La ragione per cui il Paese appare ora avviato a un cambio storico è in gran parte la ripida discesa della popolarità del presidente colombiano in carica, esponente dell’estrema destra. Sempre Invamer, lo scorso marzo, ha condotto un’inchiesta nella quale il 73% di intervistati si è dichiarato scontento della gestione di Duque. Un anno fa, in corrispondenza dell’ondata di proteste e scioperi scatenati dalla riforma fiscale, questa impressione negativa era persino più alta di un paio di punti percentuali.
La crisi sociale e politica del 2021 ha danneggiato irrimediabilmente la percezione di questo governo, soprattutto a causa delle modalità con cui la mobilitazione dei cittadini è stata brutalmente repressa dalle forze dell’ordine, causando decine di vittime. A quel punto, sotto i riflettori non c’è stato più solo lo scontento per la gestione economica del Paese: erano riemersi a catena e con veemenza molti altri fattori di insicurezza e disagio sociale.

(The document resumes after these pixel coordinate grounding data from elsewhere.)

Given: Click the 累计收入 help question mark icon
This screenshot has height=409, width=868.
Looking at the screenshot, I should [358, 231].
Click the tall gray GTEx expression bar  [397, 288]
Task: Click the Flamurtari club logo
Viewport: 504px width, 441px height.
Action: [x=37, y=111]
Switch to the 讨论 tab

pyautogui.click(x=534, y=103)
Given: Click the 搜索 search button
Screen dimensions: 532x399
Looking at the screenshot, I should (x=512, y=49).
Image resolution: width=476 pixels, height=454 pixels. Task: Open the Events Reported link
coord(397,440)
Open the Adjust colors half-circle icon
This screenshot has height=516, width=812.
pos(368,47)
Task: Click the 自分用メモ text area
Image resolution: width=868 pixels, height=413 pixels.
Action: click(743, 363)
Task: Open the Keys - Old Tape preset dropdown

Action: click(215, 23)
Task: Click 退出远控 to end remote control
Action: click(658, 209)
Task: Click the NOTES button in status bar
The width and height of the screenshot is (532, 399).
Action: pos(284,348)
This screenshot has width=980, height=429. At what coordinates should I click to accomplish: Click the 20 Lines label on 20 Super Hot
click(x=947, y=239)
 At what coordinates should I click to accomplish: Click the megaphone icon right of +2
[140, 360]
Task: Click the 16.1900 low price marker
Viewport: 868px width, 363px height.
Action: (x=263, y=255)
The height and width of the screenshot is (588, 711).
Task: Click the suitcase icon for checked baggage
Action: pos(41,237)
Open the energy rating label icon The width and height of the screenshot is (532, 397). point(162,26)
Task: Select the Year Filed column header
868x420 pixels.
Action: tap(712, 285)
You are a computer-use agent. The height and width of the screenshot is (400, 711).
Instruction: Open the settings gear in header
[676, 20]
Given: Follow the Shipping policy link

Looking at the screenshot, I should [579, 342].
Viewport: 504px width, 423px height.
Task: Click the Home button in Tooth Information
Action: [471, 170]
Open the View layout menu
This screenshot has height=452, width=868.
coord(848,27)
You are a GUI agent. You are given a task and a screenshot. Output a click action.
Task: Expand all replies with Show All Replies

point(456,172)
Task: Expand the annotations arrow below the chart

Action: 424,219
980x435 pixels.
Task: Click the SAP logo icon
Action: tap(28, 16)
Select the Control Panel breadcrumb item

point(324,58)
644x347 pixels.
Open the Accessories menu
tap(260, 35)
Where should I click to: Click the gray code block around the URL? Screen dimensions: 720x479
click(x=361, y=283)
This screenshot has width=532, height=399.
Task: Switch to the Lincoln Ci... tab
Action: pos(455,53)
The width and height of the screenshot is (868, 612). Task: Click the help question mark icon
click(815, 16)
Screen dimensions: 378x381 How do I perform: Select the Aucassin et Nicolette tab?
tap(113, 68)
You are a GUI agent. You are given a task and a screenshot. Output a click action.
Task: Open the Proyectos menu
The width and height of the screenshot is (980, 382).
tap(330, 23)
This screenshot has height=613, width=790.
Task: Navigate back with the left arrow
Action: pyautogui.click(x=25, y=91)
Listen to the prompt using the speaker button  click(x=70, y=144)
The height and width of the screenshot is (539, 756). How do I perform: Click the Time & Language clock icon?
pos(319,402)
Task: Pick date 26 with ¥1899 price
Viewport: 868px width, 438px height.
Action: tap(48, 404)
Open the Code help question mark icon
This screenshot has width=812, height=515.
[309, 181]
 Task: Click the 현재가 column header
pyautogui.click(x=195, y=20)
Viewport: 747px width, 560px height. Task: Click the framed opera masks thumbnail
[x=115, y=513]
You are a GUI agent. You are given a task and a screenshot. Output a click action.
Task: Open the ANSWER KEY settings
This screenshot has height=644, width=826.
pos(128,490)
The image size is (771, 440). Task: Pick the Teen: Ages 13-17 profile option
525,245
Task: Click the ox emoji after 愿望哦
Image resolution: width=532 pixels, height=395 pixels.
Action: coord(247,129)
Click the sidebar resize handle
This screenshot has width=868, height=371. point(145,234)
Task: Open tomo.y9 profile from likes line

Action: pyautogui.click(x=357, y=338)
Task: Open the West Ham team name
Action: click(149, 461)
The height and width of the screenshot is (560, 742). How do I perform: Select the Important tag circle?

Già alla fine del 2019, i colombiani erano scesi in strada per contestare la riforma tributaria e da allora la situazione non ha smesso di peggiorare su più fronti: il tasso di povertà è in netto aumento e il peso perde forza rispetto al dollaro; secondo dati del Banco de la Republica, l’inflazione è passata dal 3,23% del settembre 2018 al 9,23% di aprile 2022.
L’emergenza da Covid-19 ha gravato fortemente su questi indicatori economici, anche se in realtà la gestione della pandemia è stata valutata in modo piuttosto favorevole dalla popolazione. In particolare la campagna di vaccinazione ha rappresentato uno dei momenti di ripresa della fiducia verso Duque.
La grande sfida del prossimo governo della Colombia sarà proprio ristabilire la fiducia nella politica. L’appoggio al Pacto Histórico, ora forte, lo scorso marzo non è bastato per raggiungere la maggioranza dei seggi nel voto parlamentare. Petro e Márquez dovranno trovare la loro formula per collaborare proprio con le istituzioni contro cui si sono dimostrati tanto critici.